Coastal Gourmet

Dining and Drinking at the Edge of the Continent

(page 5 of 5)

Gulf Coast, Miss.

So near to New Orleans, on all counts: in history, in lifestyle, in geography, in what comprises the economy  and in attitude. The latter can be explained by the fact that there are so many New Orleanians here, either retired or just changing scenery for the weekend.


Beau Rivage Resort and Casino

Multiple venues under one roof: BR Prime – American Steakhouse and Jia – Pan-Asian Cuisine. Many casual dining outlets. Bars and Lounges: Eight 75, Coast NightClub and Breeze Bar.

Beau Rivage Resort and Casino, 875 Beach Blvd., (228) 386-7111,

Mary Mahoney’s Old French House

If longevity is a key to success, this place earned its chops a long time ago. The building was built in the mid-1700s, and the restaurant opened in 1964. There is a lot of discussion about inconsistency in the quality of the food, but just being here is something quite special.

110 Rue Magnolia, (228) 374-0163,

Phoenicia Gourmet

Be wary of any restaurant with the word “gourmet” in its name. Do not expect fine dining establishments to serve a good breakfast – or any breakfast at all. Next observation: Throw both of the previous observations out the window. This place is excellent. Soups are always worth the risk of filling up on the first course. Steaks are fine. Chicken Shwarma is better. Sambousek isn’t to be missed.

1223 Government St., Ocean Springs, (228) 875-0603,

The Project Lounge

If you don’t order a burger, you missed the point. They are juicy and delicious. The place is dark, lit by table candles and no telling what’s on the floor. The drinks are cheap and honest. The regular clientele probably sleeps here. Did I mention the burgers?

208 Iberville Drive, (228) 435-3030


Lookout Steakhouse

A steakhouse in a beach community that does great things with the local seafood. That is what you want and that’s what you get at Lookout. Head on over here for lunch.

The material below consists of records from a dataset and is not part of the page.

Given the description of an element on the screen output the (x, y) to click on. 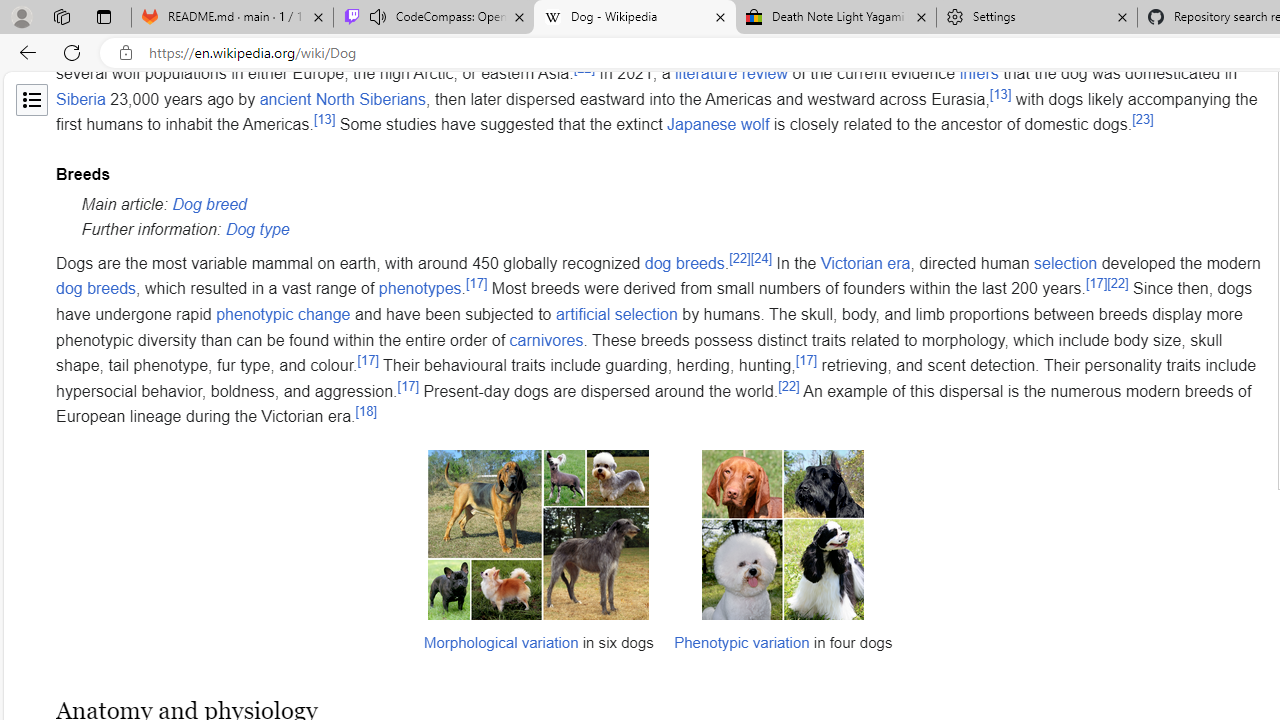
[22] (789, 385)
Phenotypic variation in four dogs (782, 534)
[23] (1142, 120)
[17] (407, 385)
Morphological variation in six dogs (537, 534)
Phenotypic variation in four dogs (783, 534)
Morphological variation in six dogs (538, 559)
Mute tab (377, 16)
Morphological variation (500, 641)
carnivores (546, 340)
dog breeds (96, 289)
Given the description of an element on the screen output the (x, y) to click on. 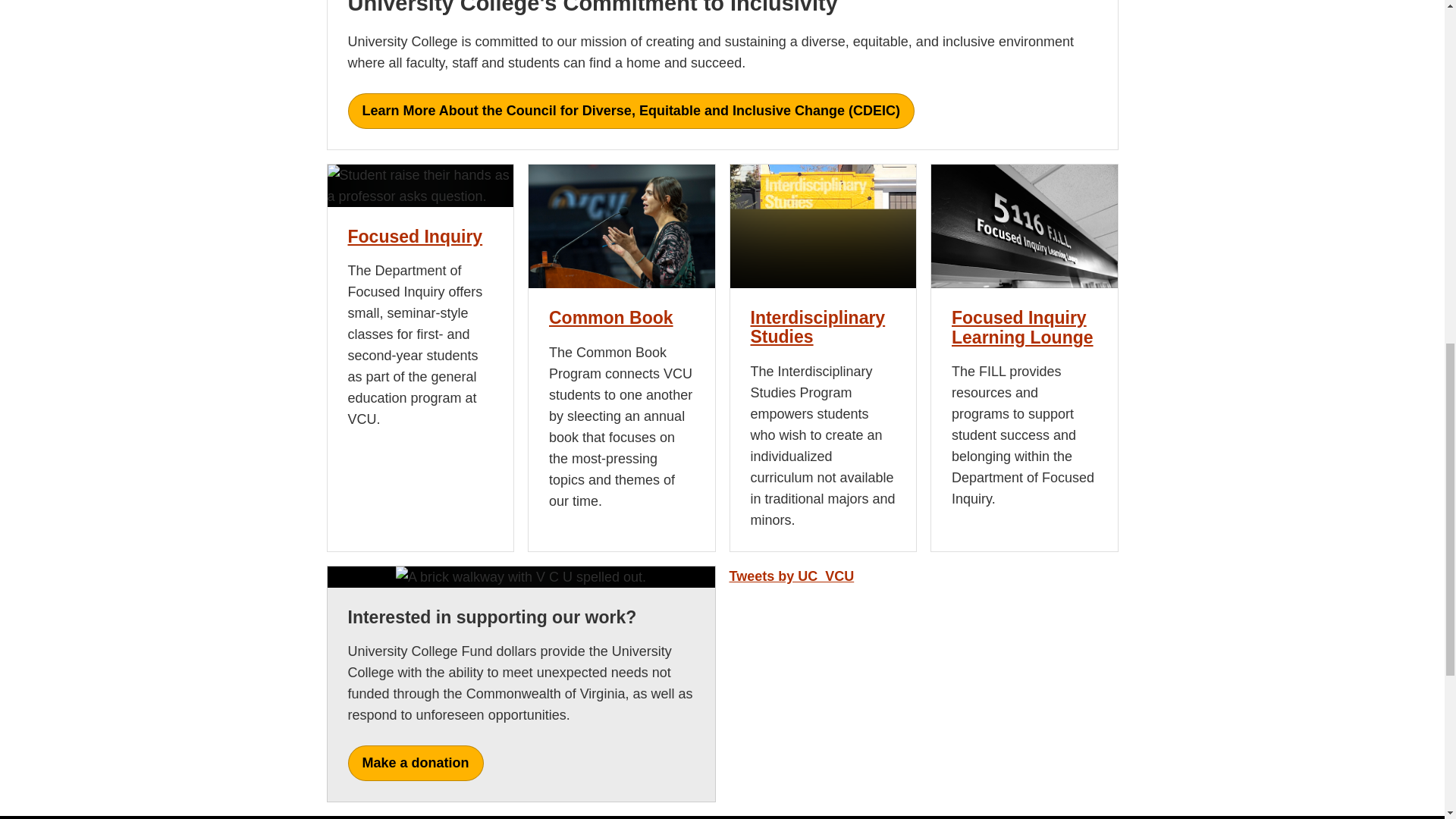
Common Book (610, 317)
Focused Inquiry Learning Lounge (1022, 326)
Interdisciplinary Studies (818, 326)
Make a donation (415, 763)
Focused Inquiry (414, 236)
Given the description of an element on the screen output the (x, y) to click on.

The lines are not so long and the wait, if there is one, is shorter. If you go for dinner, there are a number of bars nearby; don’t be in any hurry. The pace is decidedly Deep South.

1301 26th Ave., (228) 248-0555,

Bacchus Food and Drink

Named for the Roman god of wine, Bacchus Food and Drink serves steaks with a Cajun flair, some pasta, a bit of sushi and takes full advantage of the fresh seafood located practically out the front door. And the restaurant is self-described as American. If American means a blend of many cultures, they’ve hit the nail squarely on the head.

1310 27th Ave., (228) 265-5476,

Tony Nelson’s King of Philly Cheesesteaks

Since Mississippi isn’t exactly famous for well-made and authentic Philly cheesesteak sandwiches, that makes this place even more special. Want Whiz on yours? That is Cheez Whiz, just in case you’re wondering. Do not worry: Tony will walk you through it and include in your visit a serving of the Italian Water Ice. It is refreshing.

1909 E. Pass Road, (228) 604-4599,

Watson's Piano Bar

Hate bars and restaurants where the music is so loud you can’t talk to your friends? You will love Watson’s. It is a clubby English pub set-up in the middle of the re-birthing section of downtown Gulfport. Named for the owner’s dog, Watson’s has a cool, relaxing atmosphere.